Des touristes temporels qui arrivent à Londres avant un grand cataclysme, la découverte de ruines archéologiques inconnues sur une planète morte, des éruptions volcaniques qui embrasent la Californie, un navigateur spatial humain prisonnier d’une race extraterrestre dans un étrange labyrinthe dont il ne peut s’échapper seul.
Quatre textes (quatre novellas) pour un résultat engageant : deux réussites assez exceptionnelles et deux galops forts bien tournés.

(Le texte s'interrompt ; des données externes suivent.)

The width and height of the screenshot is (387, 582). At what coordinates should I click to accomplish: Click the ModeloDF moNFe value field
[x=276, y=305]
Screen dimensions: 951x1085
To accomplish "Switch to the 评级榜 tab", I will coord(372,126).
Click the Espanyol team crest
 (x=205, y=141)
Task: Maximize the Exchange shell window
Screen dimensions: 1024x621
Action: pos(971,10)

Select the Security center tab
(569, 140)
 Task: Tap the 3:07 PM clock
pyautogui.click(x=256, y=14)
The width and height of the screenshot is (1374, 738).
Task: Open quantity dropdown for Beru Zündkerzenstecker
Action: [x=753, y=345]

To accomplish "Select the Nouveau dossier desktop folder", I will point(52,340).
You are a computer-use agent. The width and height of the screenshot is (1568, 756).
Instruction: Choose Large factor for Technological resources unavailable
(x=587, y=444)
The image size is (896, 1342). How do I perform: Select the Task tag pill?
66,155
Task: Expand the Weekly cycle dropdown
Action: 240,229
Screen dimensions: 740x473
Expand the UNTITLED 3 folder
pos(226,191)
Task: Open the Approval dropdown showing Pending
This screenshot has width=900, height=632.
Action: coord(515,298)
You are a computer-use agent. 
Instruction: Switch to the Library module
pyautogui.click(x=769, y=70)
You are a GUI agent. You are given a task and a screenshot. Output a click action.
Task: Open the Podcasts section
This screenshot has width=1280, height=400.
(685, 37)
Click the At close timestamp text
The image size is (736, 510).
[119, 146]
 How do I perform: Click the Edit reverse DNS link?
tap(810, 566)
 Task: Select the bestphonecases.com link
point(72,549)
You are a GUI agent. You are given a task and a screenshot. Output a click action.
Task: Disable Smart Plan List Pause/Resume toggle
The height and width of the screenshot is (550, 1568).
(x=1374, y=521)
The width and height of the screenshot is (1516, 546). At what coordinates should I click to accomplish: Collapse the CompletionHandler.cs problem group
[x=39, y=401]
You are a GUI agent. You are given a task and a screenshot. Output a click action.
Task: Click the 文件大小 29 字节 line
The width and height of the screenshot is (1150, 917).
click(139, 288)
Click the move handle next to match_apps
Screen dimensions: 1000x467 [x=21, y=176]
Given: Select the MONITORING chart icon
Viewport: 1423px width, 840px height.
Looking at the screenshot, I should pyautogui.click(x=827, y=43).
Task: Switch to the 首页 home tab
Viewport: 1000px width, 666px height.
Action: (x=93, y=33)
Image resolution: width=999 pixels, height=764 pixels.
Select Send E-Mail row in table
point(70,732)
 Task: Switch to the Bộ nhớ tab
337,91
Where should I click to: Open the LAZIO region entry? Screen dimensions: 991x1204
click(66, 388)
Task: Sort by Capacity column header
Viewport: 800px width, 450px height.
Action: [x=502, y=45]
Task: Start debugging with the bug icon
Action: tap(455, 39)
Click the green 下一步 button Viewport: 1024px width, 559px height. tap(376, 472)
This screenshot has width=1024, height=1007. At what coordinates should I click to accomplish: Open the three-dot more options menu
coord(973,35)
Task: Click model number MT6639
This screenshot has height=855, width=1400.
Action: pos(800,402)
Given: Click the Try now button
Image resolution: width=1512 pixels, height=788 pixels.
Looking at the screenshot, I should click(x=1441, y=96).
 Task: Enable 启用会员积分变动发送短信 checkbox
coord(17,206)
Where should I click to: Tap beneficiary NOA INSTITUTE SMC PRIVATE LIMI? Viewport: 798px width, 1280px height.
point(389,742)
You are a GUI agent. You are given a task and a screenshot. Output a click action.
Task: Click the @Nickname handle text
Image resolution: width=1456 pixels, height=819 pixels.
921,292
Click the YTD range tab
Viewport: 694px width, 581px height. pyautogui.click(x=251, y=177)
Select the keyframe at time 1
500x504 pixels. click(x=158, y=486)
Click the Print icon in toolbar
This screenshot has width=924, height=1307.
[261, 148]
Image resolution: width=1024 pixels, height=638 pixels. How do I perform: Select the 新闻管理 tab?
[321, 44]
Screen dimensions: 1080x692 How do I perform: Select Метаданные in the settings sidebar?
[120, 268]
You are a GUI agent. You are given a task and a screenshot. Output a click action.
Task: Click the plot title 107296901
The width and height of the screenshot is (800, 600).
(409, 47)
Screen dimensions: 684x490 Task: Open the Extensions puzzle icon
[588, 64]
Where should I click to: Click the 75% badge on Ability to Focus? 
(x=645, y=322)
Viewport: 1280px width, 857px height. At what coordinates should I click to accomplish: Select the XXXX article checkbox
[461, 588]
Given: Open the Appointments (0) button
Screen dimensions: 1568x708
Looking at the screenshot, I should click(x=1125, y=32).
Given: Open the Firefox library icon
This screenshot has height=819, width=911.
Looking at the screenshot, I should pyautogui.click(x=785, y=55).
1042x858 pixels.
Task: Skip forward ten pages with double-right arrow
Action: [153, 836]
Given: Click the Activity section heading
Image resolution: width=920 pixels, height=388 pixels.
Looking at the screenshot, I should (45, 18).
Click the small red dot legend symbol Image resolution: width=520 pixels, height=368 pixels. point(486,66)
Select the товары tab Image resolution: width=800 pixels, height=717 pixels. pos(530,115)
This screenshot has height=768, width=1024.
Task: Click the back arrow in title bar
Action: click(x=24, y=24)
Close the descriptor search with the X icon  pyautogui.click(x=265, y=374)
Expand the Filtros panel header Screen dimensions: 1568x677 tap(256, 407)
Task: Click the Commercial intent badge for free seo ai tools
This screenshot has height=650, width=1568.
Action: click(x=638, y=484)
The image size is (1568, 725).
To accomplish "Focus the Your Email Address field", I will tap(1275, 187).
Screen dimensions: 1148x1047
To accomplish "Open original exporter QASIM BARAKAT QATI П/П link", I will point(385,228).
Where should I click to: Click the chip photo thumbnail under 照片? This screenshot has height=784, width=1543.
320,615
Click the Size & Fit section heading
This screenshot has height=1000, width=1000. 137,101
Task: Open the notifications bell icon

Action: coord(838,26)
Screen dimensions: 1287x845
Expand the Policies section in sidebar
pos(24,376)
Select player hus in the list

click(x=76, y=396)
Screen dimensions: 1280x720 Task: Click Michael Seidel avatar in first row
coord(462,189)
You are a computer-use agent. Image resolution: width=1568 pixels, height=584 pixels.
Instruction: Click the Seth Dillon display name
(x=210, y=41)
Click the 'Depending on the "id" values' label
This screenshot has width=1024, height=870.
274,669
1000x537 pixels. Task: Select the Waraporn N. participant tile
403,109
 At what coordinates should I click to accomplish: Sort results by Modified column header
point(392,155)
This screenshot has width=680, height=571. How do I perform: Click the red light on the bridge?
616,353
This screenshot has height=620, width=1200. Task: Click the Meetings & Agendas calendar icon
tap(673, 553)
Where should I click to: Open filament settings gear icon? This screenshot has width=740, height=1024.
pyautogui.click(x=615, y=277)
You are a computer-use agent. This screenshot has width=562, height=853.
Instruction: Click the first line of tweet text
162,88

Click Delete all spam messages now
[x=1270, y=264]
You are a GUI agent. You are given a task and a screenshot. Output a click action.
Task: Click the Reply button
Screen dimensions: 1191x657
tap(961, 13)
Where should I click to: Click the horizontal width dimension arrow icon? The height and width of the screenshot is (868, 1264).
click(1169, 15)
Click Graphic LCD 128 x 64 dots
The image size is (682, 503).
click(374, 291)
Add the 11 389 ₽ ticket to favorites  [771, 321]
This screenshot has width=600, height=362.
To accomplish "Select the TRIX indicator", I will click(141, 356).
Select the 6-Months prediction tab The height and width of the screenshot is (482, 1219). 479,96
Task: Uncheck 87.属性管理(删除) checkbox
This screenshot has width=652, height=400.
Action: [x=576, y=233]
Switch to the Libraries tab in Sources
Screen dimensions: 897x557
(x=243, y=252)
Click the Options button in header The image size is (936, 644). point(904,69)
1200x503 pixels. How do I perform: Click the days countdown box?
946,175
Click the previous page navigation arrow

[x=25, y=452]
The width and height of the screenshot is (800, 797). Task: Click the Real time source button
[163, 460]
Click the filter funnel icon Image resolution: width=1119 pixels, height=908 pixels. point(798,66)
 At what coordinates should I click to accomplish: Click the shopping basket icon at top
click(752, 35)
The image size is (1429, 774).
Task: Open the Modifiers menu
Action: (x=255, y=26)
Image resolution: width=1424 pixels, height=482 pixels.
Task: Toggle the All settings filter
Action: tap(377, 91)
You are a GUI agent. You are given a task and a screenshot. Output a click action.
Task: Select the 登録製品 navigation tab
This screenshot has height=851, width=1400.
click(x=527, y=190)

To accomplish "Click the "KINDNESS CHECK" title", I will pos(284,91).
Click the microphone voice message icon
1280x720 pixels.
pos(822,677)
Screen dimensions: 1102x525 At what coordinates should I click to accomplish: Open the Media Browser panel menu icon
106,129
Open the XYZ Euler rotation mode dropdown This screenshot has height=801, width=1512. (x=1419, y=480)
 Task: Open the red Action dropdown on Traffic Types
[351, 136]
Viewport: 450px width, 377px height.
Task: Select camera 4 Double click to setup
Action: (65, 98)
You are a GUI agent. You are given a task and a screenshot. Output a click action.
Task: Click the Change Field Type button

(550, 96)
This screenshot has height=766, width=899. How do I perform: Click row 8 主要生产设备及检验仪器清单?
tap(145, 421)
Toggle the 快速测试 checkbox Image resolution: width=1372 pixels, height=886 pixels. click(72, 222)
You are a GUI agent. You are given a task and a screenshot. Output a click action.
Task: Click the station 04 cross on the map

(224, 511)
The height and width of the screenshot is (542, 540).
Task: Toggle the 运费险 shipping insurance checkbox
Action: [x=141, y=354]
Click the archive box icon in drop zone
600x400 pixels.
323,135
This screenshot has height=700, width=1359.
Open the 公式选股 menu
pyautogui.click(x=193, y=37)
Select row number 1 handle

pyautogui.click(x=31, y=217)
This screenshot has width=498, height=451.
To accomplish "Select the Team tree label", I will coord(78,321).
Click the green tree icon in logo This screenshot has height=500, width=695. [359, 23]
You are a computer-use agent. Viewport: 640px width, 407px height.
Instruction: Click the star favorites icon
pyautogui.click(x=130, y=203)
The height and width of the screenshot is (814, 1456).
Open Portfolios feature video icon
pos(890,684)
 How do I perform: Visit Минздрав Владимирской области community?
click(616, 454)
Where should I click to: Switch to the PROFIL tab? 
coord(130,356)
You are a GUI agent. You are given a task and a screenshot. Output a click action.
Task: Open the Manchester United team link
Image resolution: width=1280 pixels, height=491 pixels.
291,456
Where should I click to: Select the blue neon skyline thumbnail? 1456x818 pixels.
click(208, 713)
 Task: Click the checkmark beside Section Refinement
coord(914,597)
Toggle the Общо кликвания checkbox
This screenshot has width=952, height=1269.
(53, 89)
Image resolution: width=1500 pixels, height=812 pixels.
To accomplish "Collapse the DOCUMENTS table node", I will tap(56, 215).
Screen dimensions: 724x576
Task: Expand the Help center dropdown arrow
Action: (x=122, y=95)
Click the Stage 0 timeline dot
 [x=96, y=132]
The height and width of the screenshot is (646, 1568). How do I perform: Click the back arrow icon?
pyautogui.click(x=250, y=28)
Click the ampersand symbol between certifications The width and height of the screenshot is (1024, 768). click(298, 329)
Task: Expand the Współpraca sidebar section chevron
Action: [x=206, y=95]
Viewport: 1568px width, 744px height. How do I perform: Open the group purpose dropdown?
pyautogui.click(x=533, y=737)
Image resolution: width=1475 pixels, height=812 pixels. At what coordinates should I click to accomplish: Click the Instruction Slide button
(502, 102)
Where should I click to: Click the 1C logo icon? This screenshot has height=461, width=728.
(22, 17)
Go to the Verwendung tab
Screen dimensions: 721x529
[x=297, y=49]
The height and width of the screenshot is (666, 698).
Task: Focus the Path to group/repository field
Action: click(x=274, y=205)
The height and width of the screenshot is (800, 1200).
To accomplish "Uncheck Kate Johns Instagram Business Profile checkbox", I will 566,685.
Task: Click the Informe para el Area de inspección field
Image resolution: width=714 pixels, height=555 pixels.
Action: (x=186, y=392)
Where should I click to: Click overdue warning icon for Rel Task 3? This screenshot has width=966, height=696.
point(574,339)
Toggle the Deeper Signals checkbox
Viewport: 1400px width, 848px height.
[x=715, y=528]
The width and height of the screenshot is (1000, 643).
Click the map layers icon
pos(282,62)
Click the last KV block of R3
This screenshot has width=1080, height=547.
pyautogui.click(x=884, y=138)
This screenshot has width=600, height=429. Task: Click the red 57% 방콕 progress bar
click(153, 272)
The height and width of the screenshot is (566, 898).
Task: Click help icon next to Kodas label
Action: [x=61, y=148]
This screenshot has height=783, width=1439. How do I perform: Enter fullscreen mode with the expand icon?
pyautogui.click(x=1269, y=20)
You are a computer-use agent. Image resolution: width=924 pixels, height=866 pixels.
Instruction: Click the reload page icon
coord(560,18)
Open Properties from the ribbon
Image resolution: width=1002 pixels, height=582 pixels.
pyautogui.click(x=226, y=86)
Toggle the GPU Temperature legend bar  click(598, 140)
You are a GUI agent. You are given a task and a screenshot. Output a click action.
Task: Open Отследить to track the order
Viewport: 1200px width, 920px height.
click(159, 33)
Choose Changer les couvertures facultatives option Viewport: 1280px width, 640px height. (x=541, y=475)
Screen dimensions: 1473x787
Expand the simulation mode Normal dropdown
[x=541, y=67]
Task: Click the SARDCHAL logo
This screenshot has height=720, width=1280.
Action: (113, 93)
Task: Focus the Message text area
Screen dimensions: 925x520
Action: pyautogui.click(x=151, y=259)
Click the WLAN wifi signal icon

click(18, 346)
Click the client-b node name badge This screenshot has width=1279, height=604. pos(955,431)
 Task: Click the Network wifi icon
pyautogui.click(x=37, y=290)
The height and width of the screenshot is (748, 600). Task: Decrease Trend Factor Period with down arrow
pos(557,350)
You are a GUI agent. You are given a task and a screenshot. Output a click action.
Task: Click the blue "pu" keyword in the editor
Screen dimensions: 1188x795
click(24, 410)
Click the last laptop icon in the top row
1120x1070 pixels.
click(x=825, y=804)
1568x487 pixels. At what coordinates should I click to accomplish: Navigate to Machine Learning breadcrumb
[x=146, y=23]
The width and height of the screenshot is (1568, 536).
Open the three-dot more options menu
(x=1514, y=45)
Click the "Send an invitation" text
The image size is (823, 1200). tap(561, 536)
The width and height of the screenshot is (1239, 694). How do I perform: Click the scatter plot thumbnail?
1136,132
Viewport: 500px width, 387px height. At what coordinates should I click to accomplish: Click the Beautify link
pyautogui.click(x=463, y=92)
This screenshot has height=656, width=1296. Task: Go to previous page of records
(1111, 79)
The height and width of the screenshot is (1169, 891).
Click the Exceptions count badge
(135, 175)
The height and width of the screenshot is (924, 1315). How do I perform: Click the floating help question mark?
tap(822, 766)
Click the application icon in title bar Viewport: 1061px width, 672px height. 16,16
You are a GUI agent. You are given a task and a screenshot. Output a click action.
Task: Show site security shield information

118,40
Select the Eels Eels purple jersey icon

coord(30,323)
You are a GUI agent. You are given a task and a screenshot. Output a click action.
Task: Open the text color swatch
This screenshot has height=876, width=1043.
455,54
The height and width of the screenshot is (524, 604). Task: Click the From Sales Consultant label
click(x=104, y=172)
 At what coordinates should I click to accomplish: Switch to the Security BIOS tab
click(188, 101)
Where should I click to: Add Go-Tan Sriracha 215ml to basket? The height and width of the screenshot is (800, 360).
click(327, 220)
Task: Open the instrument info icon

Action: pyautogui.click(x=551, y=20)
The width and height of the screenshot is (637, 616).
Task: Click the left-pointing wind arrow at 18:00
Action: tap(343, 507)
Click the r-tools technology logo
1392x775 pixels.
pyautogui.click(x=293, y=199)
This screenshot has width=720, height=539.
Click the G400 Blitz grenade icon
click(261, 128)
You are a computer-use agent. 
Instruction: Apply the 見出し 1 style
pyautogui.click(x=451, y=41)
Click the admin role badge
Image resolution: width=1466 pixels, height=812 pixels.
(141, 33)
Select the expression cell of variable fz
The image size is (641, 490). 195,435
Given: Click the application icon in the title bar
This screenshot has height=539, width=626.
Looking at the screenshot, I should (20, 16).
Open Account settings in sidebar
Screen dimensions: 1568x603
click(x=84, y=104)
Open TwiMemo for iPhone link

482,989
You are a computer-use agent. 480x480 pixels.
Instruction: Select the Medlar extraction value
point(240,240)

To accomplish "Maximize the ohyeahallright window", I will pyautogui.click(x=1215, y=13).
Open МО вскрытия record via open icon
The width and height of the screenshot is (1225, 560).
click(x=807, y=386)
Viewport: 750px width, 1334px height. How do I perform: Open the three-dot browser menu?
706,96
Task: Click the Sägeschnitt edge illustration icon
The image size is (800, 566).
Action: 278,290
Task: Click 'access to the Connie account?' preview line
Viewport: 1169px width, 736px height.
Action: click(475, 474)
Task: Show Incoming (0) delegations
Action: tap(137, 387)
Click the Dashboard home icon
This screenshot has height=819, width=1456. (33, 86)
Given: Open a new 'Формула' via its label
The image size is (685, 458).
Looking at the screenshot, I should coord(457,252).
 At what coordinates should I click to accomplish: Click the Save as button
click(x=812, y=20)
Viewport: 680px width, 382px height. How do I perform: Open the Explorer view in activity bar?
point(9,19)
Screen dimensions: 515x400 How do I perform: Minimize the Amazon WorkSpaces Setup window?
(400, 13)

Robert Silverberg est incontestablement un des auteurs les plus passionnant à habiter la planète SF. Tout d’abord, il a livré quelques uns des plus beaux textes du genre (« Les Ailes de la Nuit », « Un Jeu Cruel », « Le Fils de l’Homme », « L’Oreille Interne », « Le Livre des Crânes », « Les Monades Urbaines », etc.), il a ensuite révolutionné la Fantasy avec sa série consacrée au monde de « Majipoor ». C’est également un novelliste accompli, maniant aussi bien l’art de la short-story que les courses de demi-fond si atypiques que sont la novella (plus court qu’un roman mais plus long et élaboré qu’une nouvelle).

« En Un Autre Pays » présente donc quatre “novellas” d’inspirations très variées. Trois sont totalement inédites en France (“Cache-cache”, “Ça Chauffe à Magma City” et “L’Arbre dans le Ciel”). La première, “En Un Autre Pays” qui donne son titre au recueil, a déjà été présentée et traduite par Jacques Chambon, éminent connaisseur et ami de l’écrivain, ainsi que grand Monsieur de l’édition française (malheureusement décédé en 2003 -cf. le numéro 71 de la revue « Lunatique » à ce sujet). Toutes sont précédées d’une courte présentation de Robert Silverberg, expliquant succintement le contexte créatif de chaque réçit.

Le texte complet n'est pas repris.